O professor pervertido



Charge de Gerson Kauer

Imagem da Matéria

Na escola de segundo grau, o professor costumava galantear muitas de suas alunas adolescentes. E sempre que possível, lascava um ´selinho´ - que, na prática, era uma tentativa de ´test-drive´ para lances mais profundos. Algumas alunas reagiam com empurrões. Outras atingiam os ´países baixos´ do assediador. Mas nenhuma se declarou como vítima.

Um dia, certo ´selinho´ foi mais candente, tangenciando o forçado beijo lascivo. A aluna, então, informou seus pais, que foram ao Ministério Público. Abriu-se inquérito, no qual o delegado concluiu – que “além do contato labial, o acusado tentara o tráfego de mãos em zonas mais íntimas do corpo da vítima".

Então, o promotor ofereceu denúncia por "constrangimento, mediante violência ou grave ameaça, a praticar ou permitir que com ele se pratique ato libidinoso diverso da conjunção carnal".

A juíza determinou segredo de justiça. O professor negou tudo minudentemente, mas a vítima reiterou a versão ministerial: “Quando o professor tarado tentava me dar um selinho, já vinha com a mão em direção aos meus seios, tentando enfiar os dedos entre os botões da minha blusa".

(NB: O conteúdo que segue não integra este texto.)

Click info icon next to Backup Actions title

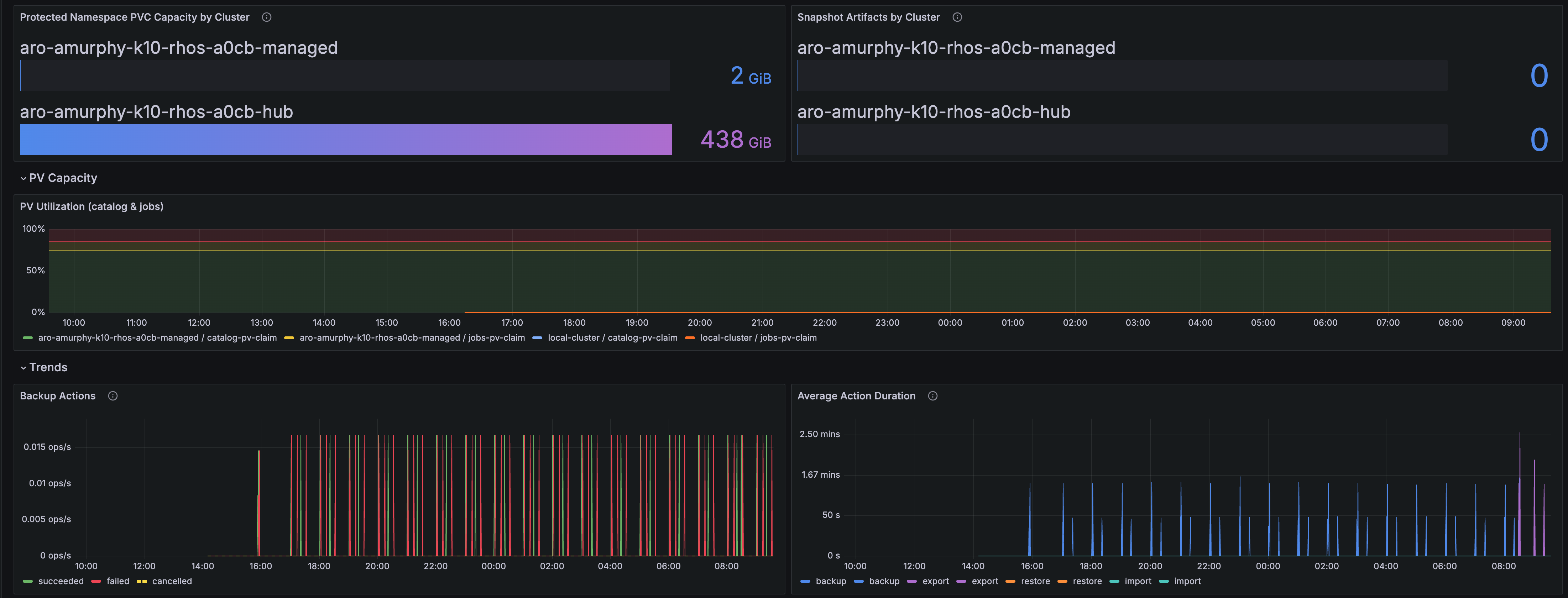[x=113, y=396]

Ante a surpreso da magistrada, a aluna ainda complementou que, sempre que isso acontecia, o professor assobiava e cantarolava trecho de uma música de Roberto Carlos: "Os botões da blusa, que você usava...e meio confusa desabotoava...iam me deixando ver, no meio de tudo, um pouco de você!..."

Mesmo sem prova testemunhal a ratificar os fatos, a juíza condenou o acusado a cinco anos de prisão, em regime inicial fechado, "levando em consideração a tradição do professor em ´selar´ a alunas e extensivamente usar a língua e as mãos como instrumentos do prazer".

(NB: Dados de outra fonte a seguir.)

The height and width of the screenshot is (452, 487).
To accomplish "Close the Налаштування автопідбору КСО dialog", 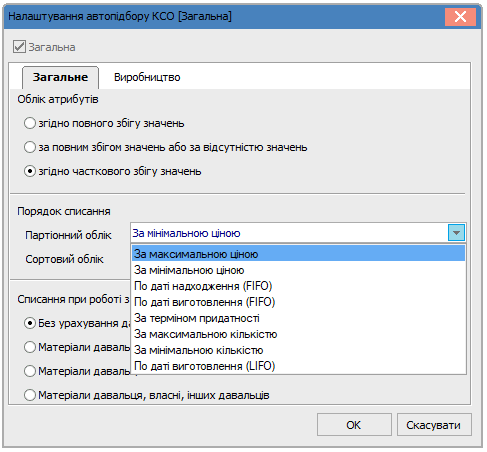I will (x=460, y=16).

Houve recurso da defesa. A Câmara destinou uma crítica ao professor, "cuja conduta é reprovável, pelo ângulo da ascendência que ele exerce, e da diferença de idades entre a vítima e ele que, ademais, é casado”.

Mas livrou-o, “por faltar a comprovação de que ele tenha agido com a lascívia caracterizadora do delito". A relatora resumiu que “é a palavra da sedizente vítima, contra a negativa do suposto pervertido”.

O julgado definiu que "o enquadramento legal seria o da contravenção penal prevista no art. 65 da Lei n.º 3.688/41: perturbação da tranquilidade". Reconhecida a prescrição, ficou um sermão com ares religiosos: “talvez o acusado possa recolher-se a pensar sobre a sua aparente tendência à perversão e, ante os riscos futuros, assim, emendar-se.”

Na cidade interiorana, o professor devasso foi deslocado das salas de aulas para a secretaria da escola. Ali, até mesmo as experimentadas colegas afastam qualquer movimento que ele faça em tentar distribuir “selinhos”.